I was GOBSMACKED to discover the new ToS has a "binding arbitration waiver," which takes away your right to sue, no matter how badly the service abuses you.

These are profoundly unethical, terrible clauses. They should never, ever appear in "adhesion contracts" (that is, contracts that you merely click through, rather than negotiating.)

New Terms of Service IP clause cannot be terminated or revoked, not even by deleting content · Issue #35086 · mastodon/mastodon

Summary Since it first opened, mastodon.social has operated without any sort of explicit IP grant from the users to the service, which is unusual for a social networking service. Today Mastodon ann...

GitHub

@pluralistic

You caught the "irrevocable" part too, right?

@juliewebgirl Yes, though that appears to be an easily fixed oversight, and the worst case scenario is that something you intended to have in public might remain public if you change your mind, which is bad, but nowhere near a dealbreaker for me.

However, waiving my right to sue irrespective of how negligent or malicious the offending conduct is, and no matter how badly that conduct harms me? That is massive.

@pluralistic

Yeah I just have issues with an instance admin being sued over admining an instance. Users? That's one thing, but the admin is providing an up to date secure platform.

Nobody is eating food that can kill them like the Disney example.

I would absolutely not admin an instance if I could be sued over what? Something a user posted?

@juliewebgirl thankfully, the much-maligned Section 230 of the CDA immunizes people who provide speech forums from liability for the speech acts out of their users.
@pluralistic @juliewebgirl That's true to a limited extent.

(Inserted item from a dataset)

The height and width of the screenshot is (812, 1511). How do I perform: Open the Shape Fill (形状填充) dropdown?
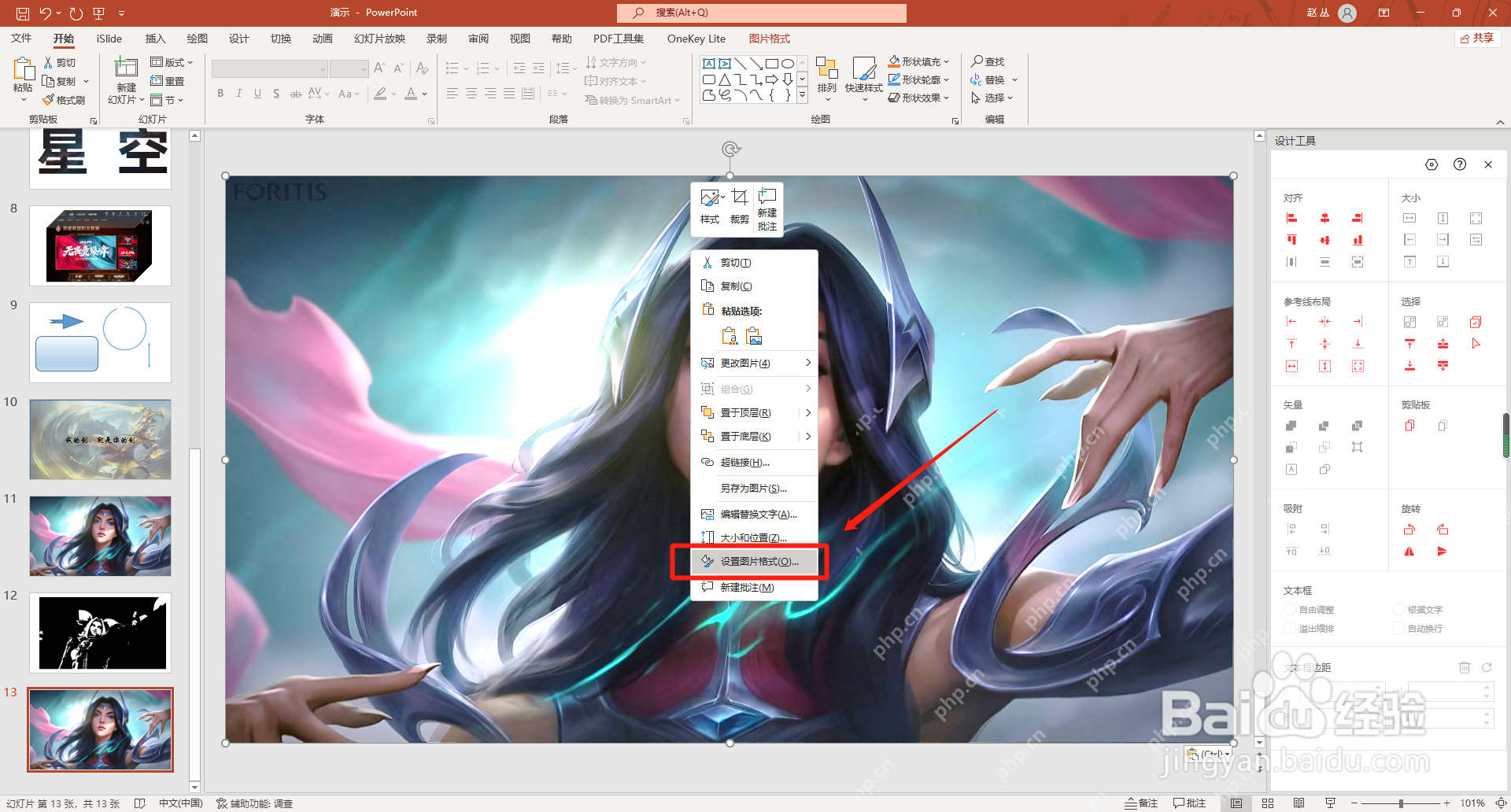(919, 61)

Users uploading terrorist content (the laws on that one are extremely vague; that is on purpose) or CSAM can still cause trouble, even with all the onerous and troublesome legal compliance steps required to mitigate that issue.

Ultimately the client-server model has major issues and those are only compounded on the clearnet.

One is protected until the state decides it'd rather not.

@pluralistic

If they're protected, what would you, as a user, sue your instance over that makes arbitration a deal breaker?

Anything I can think of is a moot point if my contract ends when I delete my account, which is why irrevocable seems like a bigger deal.